The Black Widow didn't become unraveled easily, but she had secured Darcy Lewis into her seat herself. How was it that she got thrown around the cockpit? The girl wouldn't have unbuckled the harness.
She turned around, "Darcy, speak to me."
The young intern didn't respond. The girl was sprawled awkwardly across the rear instrument panel. Her face, what Romanoff could see of it from under the mass of dark curls, was a bloody mess. On her leg there was the white jagged end of a broken bone cutting through the skin and blood was seeping across a thick scarlet patch on her pants.
This wasn't good.
"If you're bleeding, then you're still alive. Stay with me," she commanded.
Romanoff turned back to the forward windows to see a green blur in the glass reflection of a building in front of her. The Hulk had returned his attention to the QuinJet and was jumping from building to building chasing her.
He must still be pissed about me shooting at him, thought the assassin.
She saw the blur grow in size and the distortion become clearer. He was getting closer. "Shit," griped Romanoff. She banked the aircraft to the left, laterally inclining away from the buildings. They pulled away from New York City and the Hulk. The contrail gave her a feeling of unease, like somehow he could follow it to them as they made their getaway. She accelerated and then grabbed a headset. She needed to get somewhere that they could treat her passenger's injuries, and she needed to contact them so that they would be ready to do so the moment she landed.

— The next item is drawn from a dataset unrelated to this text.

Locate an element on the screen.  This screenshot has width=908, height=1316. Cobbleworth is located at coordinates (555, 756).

"Vot der'mo," she cursed. "Darcy, how in the hell did you get out of your seat?"
She didn't expect an answer; instead she flipped the switch to turn her headset on.

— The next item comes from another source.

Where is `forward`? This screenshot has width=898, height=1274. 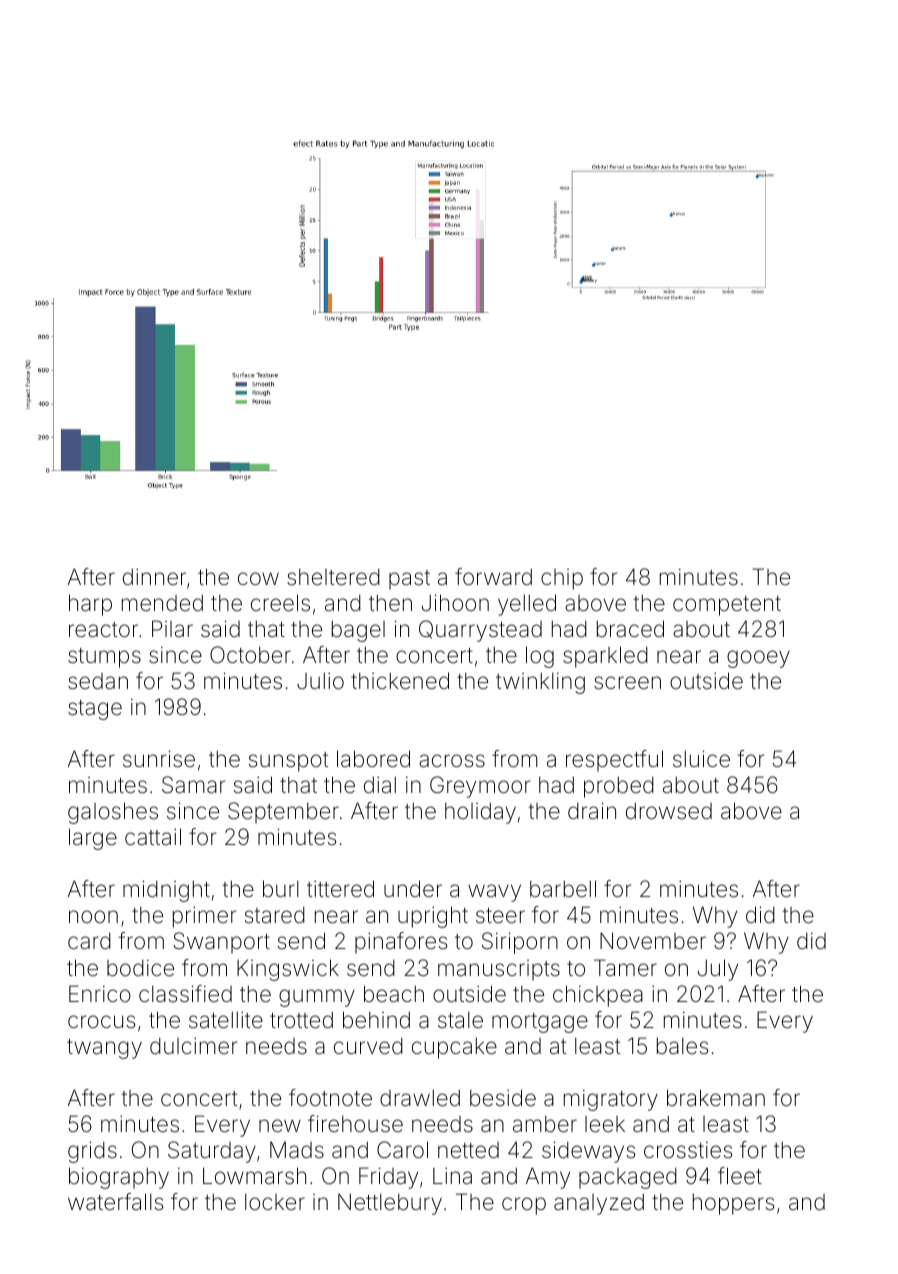
forward is located at coordinates (493, 577).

She didn't see the dark shadow near the battered young woman who barely clinging onto life... or hear its equally dark chuckle as it faded away.
§
[35] Would it have been too much to have Sydney's grimoire be hidden in another anthology by Emily Dickinson? Yes? No? Anybody there? Bueller... Bueller... Bueller? For some reason I didn't want to use more poems, but I'm feeling somehow remorseful about this decision. I went through a major Amy Tan phase about twenty years ago, and I still remember everything she wrote fondly... so yeah, I went with that.